Every record here should be printed again exactly.

--- Excerpted data Enclosed Below ---

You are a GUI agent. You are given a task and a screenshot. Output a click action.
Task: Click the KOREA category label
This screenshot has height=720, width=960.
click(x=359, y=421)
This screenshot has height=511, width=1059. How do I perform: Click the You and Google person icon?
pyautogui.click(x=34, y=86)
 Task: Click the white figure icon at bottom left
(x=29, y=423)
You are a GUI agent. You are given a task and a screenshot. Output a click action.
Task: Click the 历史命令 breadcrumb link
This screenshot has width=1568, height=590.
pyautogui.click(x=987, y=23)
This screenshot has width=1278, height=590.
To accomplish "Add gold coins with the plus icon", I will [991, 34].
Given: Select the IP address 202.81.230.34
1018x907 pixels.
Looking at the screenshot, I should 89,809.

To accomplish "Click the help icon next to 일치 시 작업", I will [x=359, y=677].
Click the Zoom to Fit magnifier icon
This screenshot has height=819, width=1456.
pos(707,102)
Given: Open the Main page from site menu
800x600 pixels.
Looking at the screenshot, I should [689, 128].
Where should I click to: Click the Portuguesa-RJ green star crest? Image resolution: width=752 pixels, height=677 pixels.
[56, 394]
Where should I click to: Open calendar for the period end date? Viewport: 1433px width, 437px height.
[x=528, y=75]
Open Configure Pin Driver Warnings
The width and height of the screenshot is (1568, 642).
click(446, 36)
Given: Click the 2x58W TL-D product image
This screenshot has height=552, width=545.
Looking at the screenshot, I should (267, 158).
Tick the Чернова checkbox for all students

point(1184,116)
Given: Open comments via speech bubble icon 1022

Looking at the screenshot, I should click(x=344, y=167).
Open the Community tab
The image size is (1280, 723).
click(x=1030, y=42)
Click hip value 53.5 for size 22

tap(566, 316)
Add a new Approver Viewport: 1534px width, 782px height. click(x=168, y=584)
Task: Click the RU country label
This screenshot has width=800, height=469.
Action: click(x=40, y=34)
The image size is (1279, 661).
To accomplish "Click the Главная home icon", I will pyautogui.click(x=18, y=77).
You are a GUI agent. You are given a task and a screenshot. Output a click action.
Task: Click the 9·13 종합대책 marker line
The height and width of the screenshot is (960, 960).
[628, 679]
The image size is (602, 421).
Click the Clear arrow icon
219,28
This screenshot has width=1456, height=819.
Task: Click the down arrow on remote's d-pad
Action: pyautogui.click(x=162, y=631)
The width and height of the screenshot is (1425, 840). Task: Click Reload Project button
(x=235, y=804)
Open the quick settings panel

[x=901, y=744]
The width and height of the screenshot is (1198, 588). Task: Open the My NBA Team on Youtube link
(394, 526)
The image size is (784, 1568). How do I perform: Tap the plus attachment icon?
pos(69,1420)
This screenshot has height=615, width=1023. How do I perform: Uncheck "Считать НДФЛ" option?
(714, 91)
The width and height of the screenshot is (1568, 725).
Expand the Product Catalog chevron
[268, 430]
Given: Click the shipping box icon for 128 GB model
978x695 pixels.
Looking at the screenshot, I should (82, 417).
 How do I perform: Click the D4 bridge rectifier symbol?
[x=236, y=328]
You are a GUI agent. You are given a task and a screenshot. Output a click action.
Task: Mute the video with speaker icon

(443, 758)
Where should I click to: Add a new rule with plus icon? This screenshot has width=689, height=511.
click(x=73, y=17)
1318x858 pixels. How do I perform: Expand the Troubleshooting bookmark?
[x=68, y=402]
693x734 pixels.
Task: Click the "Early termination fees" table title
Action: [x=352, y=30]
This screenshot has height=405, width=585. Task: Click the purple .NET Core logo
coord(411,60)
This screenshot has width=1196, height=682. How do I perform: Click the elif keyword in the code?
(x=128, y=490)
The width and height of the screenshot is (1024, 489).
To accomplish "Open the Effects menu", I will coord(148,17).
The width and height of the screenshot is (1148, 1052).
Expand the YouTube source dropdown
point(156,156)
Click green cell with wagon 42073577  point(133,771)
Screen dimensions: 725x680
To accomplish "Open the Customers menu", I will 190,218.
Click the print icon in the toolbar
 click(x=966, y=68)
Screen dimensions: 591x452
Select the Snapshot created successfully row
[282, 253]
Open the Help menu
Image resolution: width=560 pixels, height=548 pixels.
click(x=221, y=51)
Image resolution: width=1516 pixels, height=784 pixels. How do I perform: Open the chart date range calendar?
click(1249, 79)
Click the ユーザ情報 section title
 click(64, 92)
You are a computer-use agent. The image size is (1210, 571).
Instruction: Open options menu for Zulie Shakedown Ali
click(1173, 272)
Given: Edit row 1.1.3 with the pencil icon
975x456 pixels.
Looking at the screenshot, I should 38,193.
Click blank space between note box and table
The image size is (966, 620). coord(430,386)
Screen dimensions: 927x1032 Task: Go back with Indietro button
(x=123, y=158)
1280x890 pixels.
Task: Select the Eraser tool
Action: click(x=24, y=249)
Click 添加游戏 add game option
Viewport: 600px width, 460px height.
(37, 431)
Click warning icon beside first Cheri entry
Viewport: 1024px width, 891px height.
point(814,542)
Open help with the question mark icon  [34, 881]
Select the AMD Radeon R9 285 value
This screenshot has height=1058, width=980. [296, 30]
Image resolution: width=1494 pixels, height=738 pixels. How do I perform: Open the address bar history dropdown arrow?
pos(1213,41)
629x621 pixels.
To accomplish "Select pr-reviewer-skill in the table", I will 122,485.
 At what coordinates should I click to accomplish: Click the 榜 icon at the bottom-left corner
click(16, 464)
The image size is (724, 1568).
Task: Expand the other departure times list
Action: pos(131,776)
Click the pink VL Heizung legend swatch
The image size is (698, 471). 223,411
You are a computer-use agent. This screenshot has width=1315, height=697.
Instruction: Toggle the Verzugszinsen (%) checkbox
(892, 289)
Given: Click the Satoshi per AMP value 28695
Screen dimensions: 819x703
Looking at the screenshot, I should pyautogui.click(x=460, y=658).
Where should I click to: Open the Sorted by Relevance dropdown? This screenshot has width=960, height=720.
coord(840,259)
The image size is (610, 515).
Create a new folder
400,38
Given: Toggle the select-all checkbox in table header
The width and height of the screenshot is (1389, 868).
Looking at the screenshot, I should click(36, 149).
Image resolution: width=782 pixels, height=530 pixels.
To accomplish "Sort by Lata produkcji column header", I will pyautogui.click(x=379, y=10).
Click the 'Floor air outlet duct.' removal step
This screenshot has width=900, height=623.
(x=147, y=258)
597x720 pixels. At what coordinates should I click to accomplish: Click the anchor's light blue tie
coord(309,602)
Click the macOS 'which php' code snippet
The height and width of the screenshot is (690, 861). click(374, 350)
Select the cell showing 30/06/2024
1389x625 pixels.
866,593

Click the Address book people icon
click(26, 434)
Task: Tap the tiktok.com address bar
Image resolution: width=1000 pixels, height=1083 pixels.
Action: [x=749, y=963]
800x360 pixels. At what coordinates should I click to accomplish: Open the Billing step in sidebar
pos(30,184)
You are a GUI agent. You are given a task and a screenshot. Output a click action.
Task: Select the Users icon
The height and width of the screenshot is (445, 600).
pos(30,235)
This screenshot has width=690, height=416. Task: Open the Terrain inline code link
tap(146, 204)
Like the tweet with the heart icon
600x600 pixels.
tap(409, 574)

--- End of Enclosed Excerpted data ---

Problem solution:
You are a GUI agent. You are given a task and a screenshot. Output a click action.
Task: Click the KOREA category label
This screenshot has height=720, width=960.
click(x=359, y=421)
This screenshot has height=511, width=1059. How do I perform: Click the You and Google person icon?
pyautogui.click(x=34, y=86)
 Task: Click the white figure icon at bottom left
(x=29, y=423)
You are a GUI agent. You are given a task and a screenshot. Output a click action.
Task: Click the 历史命令 breadcrumb link
This screenshot has width=1568, height=590.
pyautogui.click(x=987, y=23)
This screenshot has width=1278, height=590.
To accomplish "Add gold coins with the plus icon", I will [991, 34].
Given: Select the IP address 202.81.230.34
1018x907 pixels.
Looking at the screenshot, I should 89,809.

To accomplish "Click the help icon next to 일치 시 작업", I will [x=359, y=677].
Click the Zoom to Fit magnifier icon
This screenshot has height=819, width=1456.
pos(707,102)
Given: Open the Main page from site menu
800x600 pixels.
Looking at the screenshot, I should [689, 128].
Where should I click to: Click the Portuguesa-RJ green star crest? Image resolution: width=752 pixels, height=677 pixels.
[56, 394]
Where should I click to: Open calendar for the period end date? Viewport: 1433px width, 437px height.
[x=528, y=75]
Open Configure Pin Driver Warnings
The width and height of the screenshot is (1568, 642).
click(446, 36)
Given: Click the 2x58W TL-D product image
This screenshot has height=552, width=545.
Looking at the screenshot, I should (267, 158).
Tick the Чернова checkbox for all students

point(1184,116)
Given: Open comments via speech bubble icon 1022

Looking at the screenshot, I should click(x=344, y=167).
Open the Community tab
The image size is (1280, 723).
click(x=1030, y=42)
Click hip value 53.5 for size 22

tap(566, 316)
Add a new Approver Viewport: 1534px width, 782px height. click(x=168, y=584)
Task: Click the RU country label
This screenshot has width=800, height=469.
Action: click(x=40, y=34)
The image size is (1279, 661).
To accomplish "Click the Главная home icon", I will pyautogui.click(x=18, y=77).
You are a GUI agent. You are given a task and a screenshot. Output a click action.
Task: Click the 9·13 종합대책 marker line
The height and width of the screenshot is (960, 960).
[628, 679]
The image size is (602, 421).
Click the Clear arrow icon
219,28
This screenshot has width=1456, height=819.
Task: Click the down arrow on remote's d-pad
Action: pyautogui.click(x=162, y=631)
The width and height of the screenshot is (1425, 840). Task: Click Reload Project button
(x=235, y=804)
Open the quick settings panel

[x=901, y=744]
The width and height of the screenshot is (1198, 588). Task: Open the My NBA Team on Youtube link
(394, 526)
The image size is (784, 1568). How do I perform: Tap the plus attachment icon?
pos(69,1420)
This screenshot has height=615, width=1023. How do I perform: Uncheck "Считать НДФЛ" option?
(714, 91)
The width and height of the screenshot is (1568, 725).
Expand the Product Catalog chevron
[268, 430]
Given: Click the shipping box icon for 128 GB model
978x695 pixels.
Looking at the screenshot, I should (82, 417).
 How do I perform: Click the D4 bridge rectifier symbol?
[x=236, y=328]
You are a GUI agent. You are given a task and a screenshot. Output a click action.
Task: Mute the video with speaker icon

(443, 758)
Where should I click to: Add a new rule with plus icon? This screenshot has width=689, height=511.
click(x=73, y=17)
1318x858 pixels. How do I perform: Expand the Troubleshooting bookmark?
[x=68, y=402]
693x734 pixels.
Task: Click the "Early termination fees" table title
Action: [x=352, y=30]
This screenshot has height=405, width=585. Task: Click the purple .NET Core logo
coord(411,60)
This screenshot has width=1196, height=682. How do I perform: Click the elif keyword in the code?
(x=128, y=490)
The width and height of the screenshot is (1024, 489).
To accomplish "Open the Effects menu", I will coord(148,17).
The width and height of the screenshot is (1148, 1052).
Expand the YouTube source dropdown
point(156,156)
Click green cell with wagon 42073577  point(133,771)
Screen dimensions: 725x680
To accomplish "Open the Customers menu", I will 190,218.
Click the print icon in the toolbar
 click(x=966, y=68)
Screen dimensions: 591x452
Select the Snapshot created successfully row
[282, 253]
Open the Help menu
Image resolution: width=560 pixels, height=548 pixels.
click(x=221, y=51)
Image resolution: width=1516 pixels, height=784 pixels. How do I perform: Open the chart date range calendar?
click(1249, 79)
Click the ユーザ情報 section title
 click(64, 92)
You are a computer-use agent. The image size is (1210, 571).
Instruction: Open options menu for Zulie Shakedown Ali
click(1173, 272)
Given: Edit row 1.1.3 with the pencil icon
975x456 pixels.
Looking at the screenshot, I should 38,193.
Click blank space between note box and table
The image size is (966, 620). coord(430,386)
Screen dimensions: 927x1032 Task: Go back with Indietro button
(x=123, y=158)
1280x890 pixels.
Task: Select the Eraser tool
Action: click(x=24, y=249)
Click 添加游戏 add game option
Viewport: 600px width, 460px height.
(37, 431)
Click warning icon beside first Cheri entry
Viewport: 1024px width, 891px height.
point(814,542)
Open help with the question mark icon  [34, 881]
Select the AMD Radeon R9 285 value
This screenshot has height=1058, width=980. [296, 30]
Image resolution: width=1494 pixels, height=738 pixels. How do I perform: Open the address bar history dropdown arrow?
pos(1213,41)
629x621 pixels.
To accomplish "Select pr-reviewer-skill in the table", I will 122,485.
 At what coordinates should I click to accomplish: Click the 榜 icon at the bottom-left corner
click(16, 464)
The image size is (724, 1568).
Task: Expand the other departure times list
Action: pos(131,776)
Click the pink VL Heizung legend swatch
The image size is (698, 471). 223,411
You are a computer-use agent. This screenshot has width=1315, height=697.
Instruction: Toggle the Verzugszinsen (%) checkbox
(892, 289)
Given: Click the Satoshi per AMP value 28695
Screen dimensions: 819x703
Looking at the screenshot, I should pyautogui.click(x=460, y=658).
Where should I click to: Open the Sorted by Relevance dropdown? This screenshot has width=960, height=720.
coord(840,259)
The image size is (610, 515).
Create a new folder
400,38
Given: Toggle the select-all checkbox in table header
The width and height of the screenshot is (1389, 868).
Looking at the screenshot, I should click(36, 149).
Image resolution: width=782 pixels, height=530 pixels.
To accomplish "Sort by Lata produkcji column header", I will pyautogui.click(x=379, y=10).
Click the 'Floor air outlet duct.' removal step
This screenshot has width=900, height=623.
(x=147, y=258)
597x720 pixels. At what coordinates should I click to accomplish: Click the anchor's light blue tie
coord(309,602)
Click the macOS 'which php' code snippet
The height and width of the screenshot is (690, 861). click(374, 350)
Select the cell showing 30/06/2024
1389x625 pixels.
866,593

Click the Address book people icon
click(26, 434)
Task: Tap the tiktok.com address bar
Image resolution: width=1000 pixels, height=1083 pixels.
Action: [x=749, y=963]
800x360 pixels. At what coordinates should I click to accomplish: Open the Billing step in sidebar
pos(30,184)
You are a GUI agent. You are given a task and a screenshot. Output a click action.
Task: Select the Users icon
The height and width of the screenshot is (445, 600).
pos(30,235)
This screenshot has width=690, height=416. Task: Open the Terrain inline code link
tap(146, 204)
Like the tweet with the heart icon
600x600 pixels.
tap(409, 574)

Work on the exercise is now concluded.